Pathologic Etiologies of Late and Very Late Stent Thrombosis following First-Generation Drug-Eluting Stent Placement

Figure 1

Heterogeneity of neointimal healing following drug-eluting stent placement. A 34-year-old woman underwent placement of one sirolimus-eluting stent (SES) (22 × 3 mm) stent in the proximal left circumflex artery for acute myocardial infarction 2 years antemortem. The patient was admitted to emergency room with ST-elevation myocardial infarction and subsequently expired. Consecutive sections of SES were cut 3 mm apart, stained with Movat Pentachrome (a), and measurements of neointimal thickness (above each strut) and the number of uncovered stent struts performed (b). There is greater neointimal growth above each strut (×) and fewer uncovered stent struts (red circle) within the proximal and distal stented portion, with absence of luminal thrombus formation. At the site of thrombus formation (Sections 5 and 6), neointimal thickness is minimal and the number of uncovered stent struts is maximal. (c), Movat Pentachrome-stained. Sections 5 and 7 show detailed histology. There is a platelet-rich thrombus surrounding stent struts lacking neointima (*) in Section 5. High power images (I, II) show uncovered stent struts with extensive underlying fibrin deposition (grey arrowhead), luminal platelet-rich thrombus (Thr), and lack of endothelialization (II, black arrowhead) following immunostaining for CD31/CD34. However, positive staining (brown) is observed within medial microvessels containing CD31/CD34-positive endothelial cells (white arrowhead).

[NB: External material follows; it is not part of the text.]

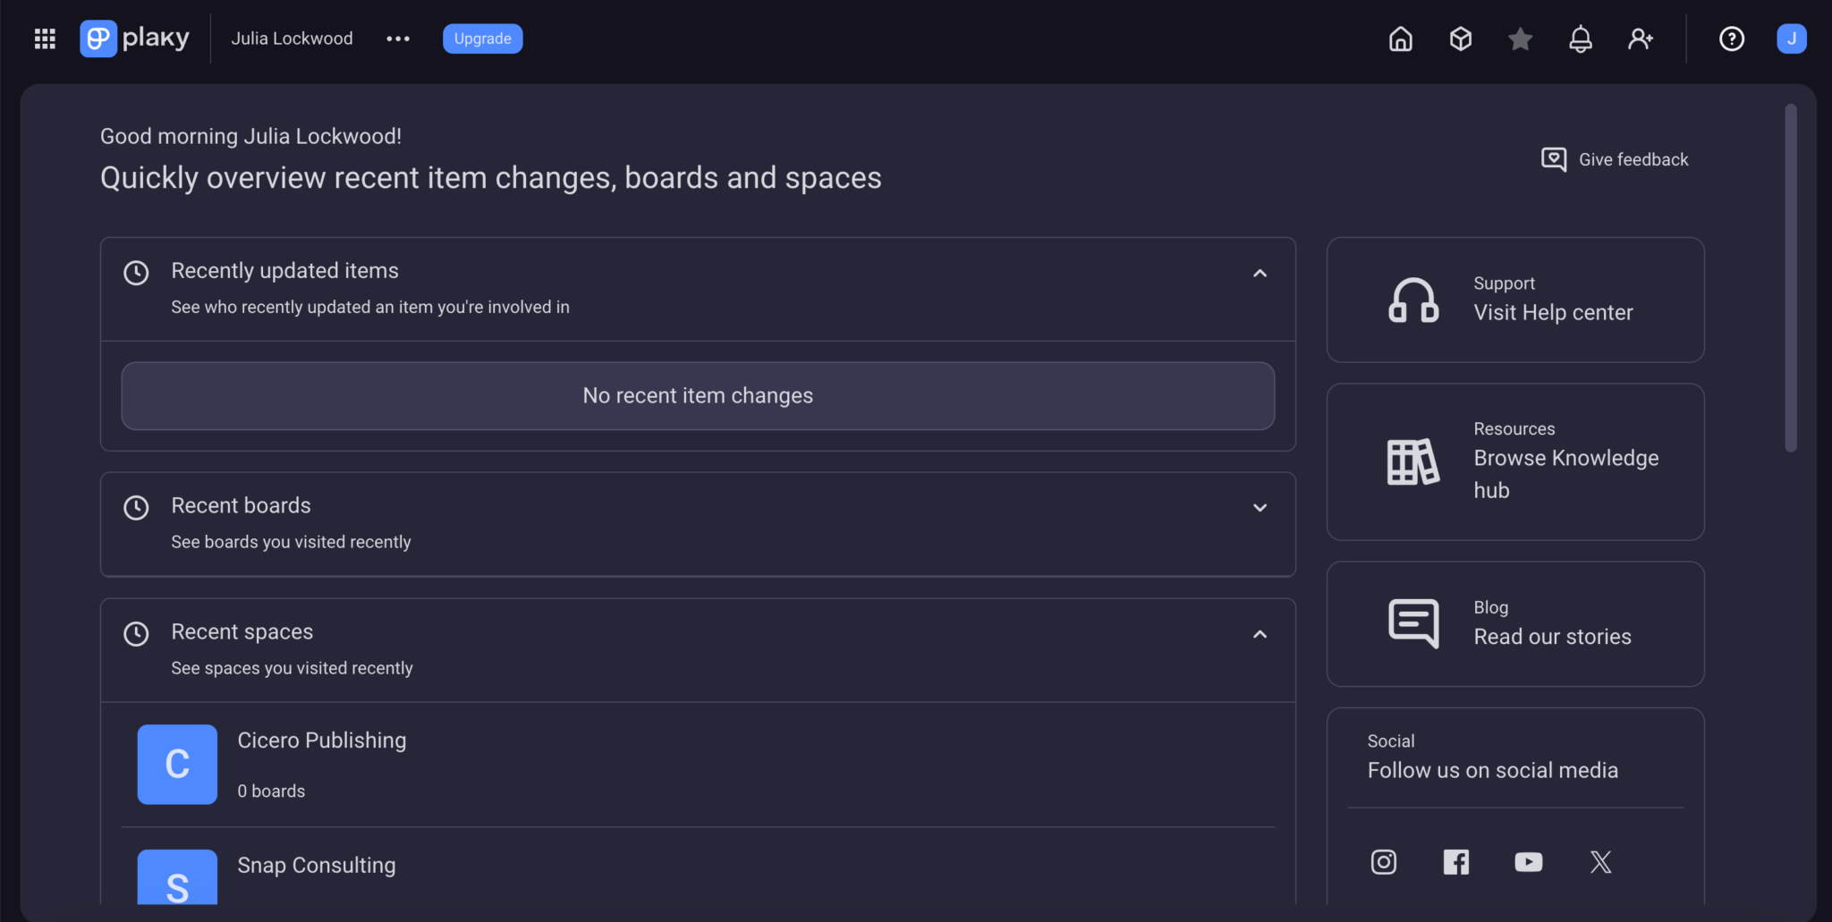Collapse the Recently updated items section
The width and height of the screenshot is (1832, 922).
coord(1260,273)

In contrast, there is a well-healed neointima with complete strut coverage in Section 7. High power images (III, IV) show stent struts embedded into neointima composed of smooth muscle cells and proteoglycans; there is an absence of luminal thrombus, and endothelial cells are abundant above stent struts (IV, white arrowhead) with positive staining (brown). (Reproduced with permission from [11].)